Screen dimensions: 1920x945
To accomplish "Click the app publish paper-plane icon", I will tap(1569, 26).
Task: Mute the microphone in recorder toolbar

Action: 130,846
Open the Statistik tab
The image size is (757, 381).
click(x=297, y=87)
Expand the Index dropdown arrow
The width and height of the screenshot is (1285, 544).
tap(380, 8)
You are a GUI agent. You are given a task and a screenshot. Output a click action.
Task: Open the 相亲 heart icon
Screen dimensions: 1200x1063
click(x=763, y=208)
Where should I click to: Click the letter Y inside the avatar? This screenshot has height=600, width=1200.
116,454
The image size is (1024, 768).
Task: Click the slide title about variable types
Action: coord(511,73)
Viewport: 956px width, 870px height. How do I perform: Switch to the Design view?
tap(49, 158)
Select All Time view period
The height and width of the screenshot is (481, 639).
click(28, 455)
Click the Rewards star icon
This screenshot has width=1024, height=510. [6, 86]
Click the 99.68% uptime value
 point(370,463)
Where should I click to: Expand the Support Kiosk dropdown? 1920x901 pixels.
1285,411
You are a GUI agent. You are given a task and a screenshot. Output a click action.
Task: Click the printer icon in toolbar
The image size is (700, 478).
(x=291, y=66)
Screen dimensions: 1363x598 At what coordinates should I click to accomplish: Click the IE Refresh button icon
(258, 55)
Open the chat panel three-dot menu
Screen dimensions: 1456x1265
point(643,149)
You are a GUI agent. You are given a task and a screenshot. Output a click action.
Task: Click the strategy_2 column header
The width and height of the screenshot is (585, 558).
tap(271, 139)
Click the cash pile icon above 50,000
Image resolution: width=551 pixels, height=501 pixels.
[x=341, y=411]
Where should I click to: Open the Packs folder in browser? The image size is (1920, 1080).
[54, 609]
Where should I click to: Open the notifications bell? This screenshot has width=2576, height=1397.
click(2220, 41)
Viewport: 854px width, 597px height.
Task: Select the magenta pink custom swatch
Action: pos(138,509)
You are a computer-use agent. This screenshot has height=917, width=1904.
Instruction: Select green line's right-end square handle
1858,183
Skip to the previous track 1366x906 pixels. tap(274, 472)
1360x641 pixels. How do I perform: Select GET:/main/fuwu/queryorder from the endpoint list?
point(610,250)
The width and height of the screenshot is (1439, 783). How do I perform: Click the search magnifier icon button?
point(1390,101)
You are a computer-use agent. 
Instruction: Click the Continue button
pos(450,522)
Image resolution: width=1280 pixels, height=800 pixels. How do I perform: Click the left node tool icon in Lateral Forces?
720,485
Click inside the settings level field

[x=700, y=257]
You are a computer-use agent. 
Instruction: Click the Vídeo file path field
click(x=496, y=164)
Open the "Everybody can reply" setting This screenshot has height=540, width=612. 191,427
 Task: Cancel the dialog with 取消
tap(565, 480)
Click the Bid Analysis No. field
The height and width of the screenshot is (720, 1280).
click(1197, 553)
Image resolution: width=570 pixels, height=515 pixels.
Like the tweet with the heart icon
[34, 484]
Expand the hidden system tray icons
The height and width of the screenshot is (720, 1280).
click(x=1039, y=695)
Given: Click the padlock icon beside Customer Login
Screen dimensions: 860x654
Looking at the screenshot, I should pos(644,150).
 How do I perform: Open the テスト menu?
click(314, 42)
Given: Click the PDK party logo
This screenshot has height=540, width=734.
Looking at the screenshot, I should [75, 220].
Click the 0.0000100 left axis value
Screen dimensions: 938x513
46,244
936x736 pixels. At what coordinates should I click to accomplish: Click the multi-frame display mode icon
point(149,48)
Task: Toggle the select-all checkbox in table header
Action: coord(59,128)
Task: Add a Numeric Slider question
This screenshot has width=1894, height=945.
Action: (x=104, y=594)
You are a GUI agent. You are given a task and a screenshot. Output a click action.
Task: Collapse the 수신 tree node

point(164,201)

▬▬▬▬▬▬

[Work request] Write down every entry exactly.

[The completed task]
Screen dimensions: 1920x945
To accomplish "Click the app publish paper-plane icon", I will tap(1569, 26).
Task: Mute the microphone in recorder toolbar

Action: 130,846
Open the Statistik tab
The image size is (757, 381).
click(x=297, y=87)
Expand the Index dropdown arrow
The width and height of the screenshot is (1285, 544).
tap(380, 8)
You are a GUI agent. You are given a task and a screenshot. Output a click action.
Task: Open the 相亲 heart icon
Screen dimensions: 1200x1063
click(x=763, y=208)
Where should I click to: Click the letter Y inside the avatar? This screenshot has height=600, width=1200.
116,454
The image size is (1024, 768).
Task: Click the slide title about variable types
Action: coord(511,73)
Viewport: 956px width, 870px height. How do I perform: Switch to the Design view?
tap(49, 158)
Select All Time view period
The height and width of the screenshot is (481, 639).
click(28, 455)
Click the Rewards star icon
This screenshot has width=1024, height=510. [6, 86]
Click the 99.68% uptime value
 point(370,463)
Where should I click to: Expand the Support Kiosk dropdown? 1920x901 pixels.
1285,411
You are a GUI agent. You are given a task and a screenshot. Output a click action.
Task: Click the printer icon in toolbar
The image size is (700, 478).
(x=291, y=66)
Screen dimensions: 1363x598 At what coordinates should I click to accomplish: Click the IE Refresh button icon
(258, 55)
Open the chat panel three-dot menu
Screen dimensions: 1456x1265
point(643,149)
You are a GUI agent. You are given a task and a screenshot. Output a click action.
Task: Click the strategy_2 column header
The width and height of the screenshot is (585, 558).
tap(271, 139)
Click the cash pile icon above 50,000
Image resolution: width=551 pixels, height=501 pixels.
[x=341, y=411]
Where should I click to: Open the Packs folder in browser? The image size is (1920, 1080).
[54, 609]
Where should I click to: Open the notifications bell? This screenshot has width=2576, height=1397.
click(2220, 41)
Viewport: 854px width, 597px height.
Task: Select the magenta pink custom swatch
Action: pos(138,509)
You are a computer-use agent. This screenshot has height=917, width=1904.
Instruction: Select green line's right-end square handle
1858,183
Skip to the previous track 1366x906 pixels. tap(274, 472)
1360x641 pixels. How do I perform: Select GET:/main/fuwu/queryorder from the endpoint list?
point(610,250)
The width and height of the screenshot is (1439, 783). How do I perform: Click the search magnifier icon button?
point(1390,101)
You are a computer-use agent. 
Instruction: Click the Continue button
pos(450,522)
Image resolution: width=1280 pixels, height=800 pixels. How do I perform: Click the left node tool icon in Lateral Forces?
720,485
Click inside the settings level field

[x=700, y=257]
You are a computer-use agent. 
Instruction: Click the Vídeo file path field
click(x=496, y=164)
Open the "Everybody can reply" setting This screenshot has height=540, width=612. 191,427
 Task: Cancel the dialog with 取消
tap(565, 480)
Click the Bid Analysis No. field
The height and width of the screenshot is (720, 1280).
click(1197, 553)
Image resolution: width=570 pixels, height=515 pixels.
Like the tweet with the heart icon
[34, 484]
Expand the hidden system tray icons
The height and width of the screenshot is (720, 1280).
click(x=1039, y=695)
Given: Click the padlock icon beside Customer Login
Screen dimensions: 860x654
Looking at the screenshot, I should pos(644,150).
 How do I perform: Open the テスト menu?
click(314, 42)
Given: Click the PDK party logo
This screenshot has height=540, width=734.
Looking at the screenshot, I should [75, 220].
Click the 0.0000100 left axis value
Screen dimensions: 938x513
46,244
936x736 pixels. At what coordinates should I click to accomplish: Click the multi-frame display mode icon
point(149,48)
Task: Toggle the select-all checkbox in table header
Action: coord(59,128)
Task: Add a Numeric Slider question
This screenshot has width=1894, height=945.
Action: (x=104, y=594)
You are a GUI agent. You are given a task and a screenshot. Output a click action.
Task: Collapse the 수신 tree node

point(164,201)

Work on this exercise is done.